Individualized Financier
Unlike the health insurers of today, these organizations will create the financial products that individuals will use to navigate their care. These organizations will offer tailored modular and catastrophic care coverage packages. They will drive reductions in care costs by leveraging advanced risk models, consumer incentives and market power.
Regulators
While we will still have regulators, we probably won’t view them as governmental traffic cops. They will set the standards for how business is transacted. The regulators of the future will influence policy to catalyze the future of health and drive innovation while promoting consumer and public safety.
Well-Being and Care Delivery:
Health Product Developer
Health product developers will power the consumer health ecosystem by developing and manufacturing wellness and care products-from applications to drugs and devices. The economic model of these organizations is driven by their ability to enable well-being and care delivery. While there will continue to be organizations that develop products, those products won’t be limited to pharmaceuticals and medical devices. They will also include software, applications and wellness products.

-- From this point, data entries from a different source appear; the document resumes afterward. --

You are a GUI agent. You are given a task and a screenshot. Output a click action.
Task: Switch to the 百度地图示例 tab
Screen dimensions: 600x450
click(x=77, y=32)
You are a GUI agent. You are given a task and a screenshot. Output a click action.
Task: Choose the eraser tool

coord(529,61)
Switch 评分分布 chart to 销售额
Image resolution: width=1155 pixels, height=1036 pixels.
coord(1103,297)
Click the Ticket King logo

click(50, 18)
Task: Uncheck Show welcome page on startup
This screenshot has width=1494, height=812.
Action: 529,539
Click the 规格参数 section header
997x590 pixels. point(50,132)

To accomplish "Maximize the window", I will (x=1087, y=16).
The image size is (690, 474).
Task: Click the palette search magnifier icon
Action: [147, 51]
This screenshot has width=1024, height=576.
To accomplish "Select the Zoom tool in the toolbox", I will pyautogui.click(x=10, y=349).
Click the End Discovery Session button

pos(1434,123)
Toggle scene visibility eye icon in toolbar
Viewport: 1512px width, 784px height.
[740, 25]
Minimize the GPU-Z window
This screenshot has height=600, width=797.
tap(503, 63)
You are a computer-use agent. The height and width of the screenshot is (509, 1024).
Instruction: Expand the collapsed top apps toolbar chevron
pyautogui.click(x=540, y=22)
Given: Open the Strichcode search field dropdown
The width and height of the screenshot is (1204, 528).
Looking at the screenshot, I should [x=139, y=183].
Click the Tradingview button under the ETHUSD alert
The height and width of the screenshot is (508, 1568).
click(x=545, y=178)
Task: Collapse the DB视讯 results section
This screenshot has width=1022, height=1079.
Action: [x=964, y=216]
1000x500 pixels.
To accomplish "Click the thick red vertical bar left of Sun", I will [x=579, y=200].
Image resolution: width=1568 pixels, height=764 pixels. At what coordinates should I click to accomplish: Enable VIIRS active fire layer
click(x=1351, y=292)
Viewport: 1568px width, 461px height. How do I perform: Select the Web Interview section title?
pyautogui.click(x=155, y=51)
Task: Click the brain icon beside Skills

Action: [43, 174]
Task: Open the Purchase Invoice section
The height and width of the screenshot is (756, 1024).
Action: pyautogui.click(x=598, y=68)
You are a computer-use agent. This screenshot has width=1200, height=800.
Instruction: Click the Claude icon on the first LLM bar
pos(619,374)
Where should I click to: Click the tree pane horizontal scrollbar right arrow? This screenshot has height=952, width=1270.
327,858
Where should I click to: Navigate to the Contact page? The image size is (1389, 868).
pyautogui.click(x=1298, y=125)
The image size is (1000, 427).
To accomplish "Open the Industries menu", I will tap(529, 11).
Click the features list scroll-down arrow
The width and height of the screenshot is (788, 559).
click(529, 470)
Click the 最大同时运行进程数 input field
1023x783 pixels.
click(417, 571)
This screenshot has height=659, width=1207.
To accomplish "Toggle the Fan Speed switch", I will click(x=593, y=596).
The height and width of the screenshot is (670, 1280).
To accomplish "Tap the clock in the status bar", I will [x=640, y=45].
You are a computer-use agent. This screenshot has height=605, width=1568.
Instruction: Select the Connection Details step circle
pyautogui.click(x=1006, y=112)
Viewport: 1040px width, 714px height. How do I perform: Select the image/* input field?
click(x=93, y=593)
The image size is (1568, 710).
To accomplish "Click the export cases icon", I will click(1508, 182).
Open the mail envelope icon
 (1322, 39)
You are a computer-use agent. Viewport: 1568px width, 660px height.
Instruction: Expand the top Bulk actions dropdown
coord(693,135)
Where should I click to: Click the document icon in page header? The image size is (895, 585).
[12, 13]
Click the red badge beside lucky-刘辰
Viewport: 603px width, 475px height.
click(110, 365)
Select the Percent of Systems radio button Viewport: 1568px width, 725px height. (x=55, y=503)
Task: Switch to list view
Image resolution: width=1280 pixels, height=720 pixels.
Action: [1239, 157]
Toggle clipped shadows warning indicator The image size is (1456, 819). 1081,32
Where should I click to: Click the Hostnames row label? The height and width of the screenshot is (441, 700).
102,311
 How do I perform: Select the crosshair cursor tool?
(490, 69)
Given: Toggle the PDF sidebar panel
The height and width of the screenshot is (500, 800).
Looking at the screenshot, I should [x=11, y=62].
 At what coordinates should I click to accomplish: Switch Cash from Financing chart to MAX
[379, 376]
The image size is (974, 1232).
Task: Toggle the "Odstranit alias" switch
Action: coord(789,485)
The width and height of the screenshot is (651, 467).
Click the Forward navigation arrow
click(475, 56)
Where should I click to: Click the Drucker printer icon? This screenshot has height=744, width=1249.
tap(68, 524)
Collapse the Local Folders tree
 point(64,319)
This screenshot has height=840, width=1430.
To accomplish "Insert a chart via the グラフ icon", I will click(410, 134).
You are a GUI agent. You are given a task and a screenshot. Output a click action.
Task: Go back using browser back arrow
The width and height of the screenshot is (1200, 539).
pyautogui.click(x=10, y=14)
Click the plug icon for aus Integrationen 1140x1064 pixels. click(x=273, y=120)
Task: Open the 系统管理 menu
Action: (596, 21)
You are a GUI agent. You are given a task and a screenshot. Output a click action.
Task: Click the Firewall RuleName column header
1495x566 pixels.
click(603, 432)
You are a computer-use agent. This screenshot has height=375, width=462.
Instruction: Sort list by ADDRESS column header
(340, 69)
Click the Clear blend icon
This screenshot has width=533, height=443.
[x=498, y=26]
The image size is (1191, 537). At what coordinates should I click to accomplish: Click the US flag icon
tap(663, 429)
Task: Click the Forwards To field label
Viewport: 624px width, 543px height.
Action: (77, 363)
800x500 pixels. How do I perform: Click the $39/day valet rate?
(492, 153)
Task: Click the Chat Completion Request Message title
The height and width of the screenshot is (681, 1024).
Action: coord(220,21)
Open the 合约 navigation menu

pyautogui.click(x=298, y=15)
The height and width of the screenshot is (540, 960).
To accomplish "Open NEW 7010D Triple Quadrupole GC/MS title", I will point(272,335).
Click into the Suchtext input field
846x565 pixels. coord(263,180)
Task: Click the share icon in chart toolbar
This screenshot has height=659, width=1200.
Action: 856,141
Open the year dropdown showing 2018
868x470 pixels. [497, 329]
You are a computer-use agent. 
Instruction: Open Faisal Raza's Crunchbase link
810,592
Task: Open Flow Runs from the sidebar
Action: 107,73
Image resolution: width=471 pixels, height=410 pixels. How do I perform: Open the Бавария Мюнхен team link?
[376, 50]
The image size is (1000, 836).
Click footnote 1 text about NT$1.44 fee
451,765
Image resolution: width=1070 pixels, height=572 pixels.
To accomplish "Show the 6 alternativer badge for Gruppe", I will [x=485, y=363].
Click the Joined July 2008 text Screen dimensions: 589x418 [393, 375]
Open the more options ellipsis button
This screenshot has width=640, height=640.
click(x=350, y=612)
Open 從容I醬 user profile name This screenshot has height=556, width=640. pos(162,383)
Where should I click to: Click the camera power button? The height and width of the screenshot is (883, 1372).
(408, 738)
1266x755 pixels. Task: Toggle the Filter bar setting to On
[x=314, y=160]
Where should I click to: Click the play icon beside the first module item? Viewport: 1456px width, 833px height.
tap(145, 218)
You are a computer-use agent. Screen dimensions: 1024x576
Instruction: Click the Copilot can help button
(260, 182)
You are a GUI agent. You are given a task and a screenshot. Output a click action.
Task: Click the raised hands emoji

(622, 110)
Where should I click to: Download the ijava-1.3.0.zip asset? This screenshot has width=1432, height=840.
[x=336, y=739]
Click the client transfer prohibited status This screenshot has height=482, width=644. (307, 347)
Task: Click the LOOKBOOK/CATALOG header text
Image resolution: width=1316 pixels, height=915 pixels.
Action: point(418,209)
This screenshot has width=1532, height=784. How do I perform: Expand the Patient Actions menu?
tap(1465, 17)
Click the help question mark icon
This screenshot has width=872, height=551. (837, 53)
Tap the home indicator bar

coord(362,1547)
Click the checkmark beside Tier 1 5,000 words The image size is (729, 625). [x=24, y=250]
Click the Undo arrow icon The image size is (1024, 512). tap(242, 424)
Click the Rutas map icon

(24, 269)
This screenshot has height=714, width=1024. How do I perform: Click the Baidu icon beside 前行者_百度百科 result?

Consumer-Centric Health Community
Along with companies that develop health products, other organizations will provide the structure that supports virtual communities. Consumer-centric health players will provide virtual, personalized wellness and care to consumers; leverage community to encourage behavior change; and drive consumer and caregiver education.
Specialty Care Operator
Two decades from now, we will still have disease, which means we will still need specialty care providers and highly specialized facilities where those patients can receive care. Specialty care operators will provide essential specialty care and interventions when in-home wellness and care efforts are insufficient.
Localized Health Hub
While there will be some specialty care, most health care will likely be delivered in localized health hubs. Localized health hubs will serve as centers for education, prevention, and treatment in a retail setting. Additionally, local hubs will connect consumers to virtual, home and auxiliary wellness providers.